Extract, unchanged, every line from the top of the material below through the line with "[Go to slide 5] (114, 1765)", and no more.
START Source records
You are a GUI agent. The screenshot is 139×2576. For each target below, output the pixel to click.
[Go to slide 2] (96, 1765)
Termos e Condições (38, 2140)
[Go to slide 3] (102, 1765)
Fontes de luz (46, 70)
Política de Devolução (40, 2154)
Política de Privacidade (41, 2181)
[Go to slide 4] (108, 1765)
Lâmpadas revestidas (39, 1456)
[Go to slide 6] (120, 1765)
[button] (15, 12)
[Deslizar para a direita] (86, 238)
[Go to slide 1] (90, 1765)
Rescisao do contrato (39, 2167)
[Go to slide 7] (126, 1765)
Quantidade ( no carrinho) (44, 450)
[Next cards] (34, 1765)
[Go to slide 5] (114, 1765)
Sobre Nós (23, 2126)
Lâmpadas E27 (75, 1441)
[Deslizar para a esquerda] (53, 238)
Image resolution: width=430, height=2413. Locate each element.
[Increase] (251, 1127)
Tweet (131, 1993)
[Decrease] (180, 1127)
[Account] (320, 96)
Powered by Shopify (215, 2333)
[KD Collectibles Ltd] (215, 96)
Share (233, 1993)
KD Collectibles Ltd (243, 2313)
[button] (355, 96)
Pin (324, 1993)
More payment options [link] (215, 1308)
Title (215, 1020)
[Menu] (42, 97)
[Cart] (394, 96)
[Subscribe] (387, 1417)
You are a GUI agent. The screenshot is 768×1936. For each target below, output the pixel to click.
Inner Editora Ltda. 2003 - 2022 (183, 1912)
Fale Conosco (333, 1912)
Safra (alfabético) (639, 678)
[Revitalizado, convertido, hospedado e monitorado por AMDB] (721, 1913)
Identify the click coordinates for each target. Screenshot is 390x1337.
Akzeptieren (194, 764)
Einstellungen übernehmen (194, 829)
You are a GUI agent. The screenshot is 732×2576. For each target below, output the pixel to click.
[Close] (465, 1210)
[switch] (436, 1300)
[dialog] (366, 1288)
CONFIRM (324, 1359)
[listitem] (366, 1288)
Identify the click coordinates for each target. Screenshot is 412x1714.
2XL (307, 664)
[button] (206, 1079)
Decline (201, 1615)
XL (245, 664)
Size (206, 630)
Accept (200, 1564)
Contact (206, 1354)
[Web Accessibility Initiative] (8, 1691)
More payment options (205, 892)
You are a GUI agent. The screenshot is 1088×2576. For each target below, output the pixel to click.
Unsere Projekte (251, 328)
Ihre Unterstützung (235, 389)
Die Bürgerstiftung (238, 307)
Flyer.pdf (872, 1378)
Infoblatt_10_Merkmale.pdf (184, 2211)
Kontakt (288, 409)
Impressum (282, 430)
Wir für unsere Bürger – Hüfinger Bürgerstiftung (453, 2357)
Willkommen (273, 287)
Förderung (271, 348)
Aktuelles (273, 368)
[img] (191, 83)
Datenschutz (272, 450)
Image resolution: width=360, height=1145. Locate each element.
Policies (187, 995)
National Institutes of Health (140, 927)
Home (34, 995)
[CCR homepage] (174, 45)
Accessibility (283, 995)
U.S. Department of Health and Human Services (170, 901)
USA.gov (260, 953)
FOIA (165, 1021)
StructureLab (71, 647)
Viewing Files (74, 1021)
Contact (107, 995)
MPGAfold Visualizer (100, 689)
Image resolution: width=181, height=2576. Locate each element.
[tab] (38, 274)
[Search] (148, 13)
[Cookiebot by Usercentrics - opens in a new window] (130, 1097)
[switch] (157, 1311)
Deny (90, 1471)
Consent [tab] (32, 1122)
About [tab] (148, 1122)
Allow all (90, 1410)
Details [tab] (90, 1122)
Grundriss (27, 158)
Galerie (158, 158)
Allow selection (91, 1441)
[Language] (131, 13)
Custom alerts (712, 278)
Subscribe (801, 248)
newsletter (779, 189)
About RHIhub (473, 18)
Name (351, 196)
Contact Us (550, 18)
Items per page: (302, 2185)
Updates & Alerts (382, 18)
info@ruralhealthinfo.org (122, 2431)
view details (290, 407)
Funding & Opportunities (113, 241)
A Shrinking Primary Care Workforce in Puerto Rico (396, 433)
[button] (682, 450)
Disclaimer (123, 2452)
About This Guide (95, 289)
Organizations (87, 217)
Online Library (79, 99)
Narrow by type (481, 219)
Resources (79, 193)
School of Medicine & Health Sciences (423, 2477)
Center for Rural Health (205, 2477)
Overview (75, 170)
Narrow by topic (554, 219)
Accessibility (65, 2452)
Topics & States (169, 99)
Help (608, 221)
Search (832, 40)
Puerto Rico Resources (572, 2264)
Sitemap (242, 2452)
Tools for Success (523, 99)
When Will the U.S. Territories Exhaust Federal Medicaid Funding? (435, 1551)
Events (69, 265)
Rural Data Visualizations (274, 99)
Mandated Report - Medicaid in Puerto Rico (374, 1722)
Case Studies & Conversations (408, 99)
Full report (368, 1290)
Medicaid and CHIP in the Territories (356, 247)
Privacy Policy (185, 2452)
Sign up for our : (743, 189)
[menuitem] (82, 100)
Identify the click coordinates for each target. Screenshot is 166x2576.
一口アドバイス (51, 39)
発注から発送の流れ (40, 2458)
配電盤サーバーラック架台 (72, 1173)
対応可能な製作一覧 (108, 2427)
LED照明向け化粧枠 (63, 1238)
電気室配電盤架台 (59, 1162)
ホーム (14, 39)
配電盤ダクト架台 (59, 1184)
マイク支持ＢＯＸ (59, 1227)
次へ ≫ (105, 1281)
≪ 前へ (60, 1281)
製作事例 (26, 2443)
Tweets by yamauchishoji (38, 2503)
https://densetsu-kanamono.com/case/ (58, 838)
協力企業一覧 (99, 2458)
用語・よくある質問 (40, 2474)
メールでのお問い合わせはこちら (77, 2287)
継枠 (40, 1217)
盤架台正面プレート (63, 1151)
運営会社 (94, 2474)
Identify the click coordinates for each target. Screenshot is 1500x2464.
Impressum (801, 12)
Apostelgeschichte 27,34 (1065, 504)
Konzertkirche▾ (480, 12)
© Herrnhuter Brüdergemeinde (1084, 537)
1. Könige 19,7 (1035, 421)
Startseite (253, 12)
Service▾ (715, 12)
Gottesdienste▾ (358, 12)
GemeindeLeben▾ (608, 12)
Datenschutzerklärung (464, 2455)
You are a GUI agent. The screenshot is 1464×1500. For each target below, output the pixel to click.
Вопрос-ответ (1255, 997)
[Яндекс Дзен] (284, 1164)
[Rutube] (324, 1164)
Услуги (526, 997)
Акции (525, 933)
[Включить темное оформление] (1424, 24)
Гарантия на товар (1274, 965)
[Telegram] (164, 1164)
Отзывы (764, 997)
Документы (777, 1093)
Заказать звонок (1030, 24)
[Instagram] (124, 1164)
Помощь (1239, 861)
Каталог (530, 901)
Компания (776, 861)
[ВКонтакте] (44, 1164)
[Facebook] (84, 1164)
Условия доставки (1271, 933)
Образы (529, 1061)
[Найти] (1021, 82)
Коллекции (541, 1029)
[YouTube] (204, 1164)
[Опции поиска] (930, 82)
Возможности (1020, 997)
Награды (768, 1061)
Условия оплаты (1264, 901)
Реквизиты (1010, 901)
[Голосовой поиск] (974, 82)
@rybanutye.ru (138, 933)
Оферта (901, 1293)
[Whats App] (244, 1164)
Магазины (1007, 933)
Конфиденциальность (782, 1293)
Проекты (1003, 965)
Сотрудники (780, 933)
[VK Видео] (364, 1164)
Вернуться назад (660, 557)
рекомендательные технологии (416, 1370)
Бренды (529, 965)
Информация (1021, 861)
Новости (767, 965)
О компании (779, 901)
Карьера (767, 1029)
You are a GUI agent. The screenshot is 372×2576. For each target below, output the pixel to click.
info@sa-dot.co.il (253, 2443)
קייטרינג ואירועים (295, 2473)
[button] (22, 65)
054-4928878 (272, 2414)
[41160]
END Source records
- Answer box -
You are a GUI agent. The screenshot is 139×2576. For each target below, output the pixel to click.
[Go to slide 2] (96, 1765)
Termos e Condições (38, 2140)
[Go to slide 3] (102, 1765)
Fontes de luz (46, 70)
Política de Devolução (40, 2154)
Política de Privacidade (41, 2181)
[Go to slide 4] (108, 1765)
Lâmpadas revestidas (39, 1456)
[Go to slide 6] (120, 1765)
[button] (15, 12)
[Deslizar para a direita] (86, 238)
[Go to slide 1] (90, 1765)
Rescisao do contrato (39, 2167)
[Go to slide 7] (126, 1765)
Quantidade ( no carrinho) (44, 450)
[Next cards] (34, 1765)
[Go to slide 5] (114, 1765)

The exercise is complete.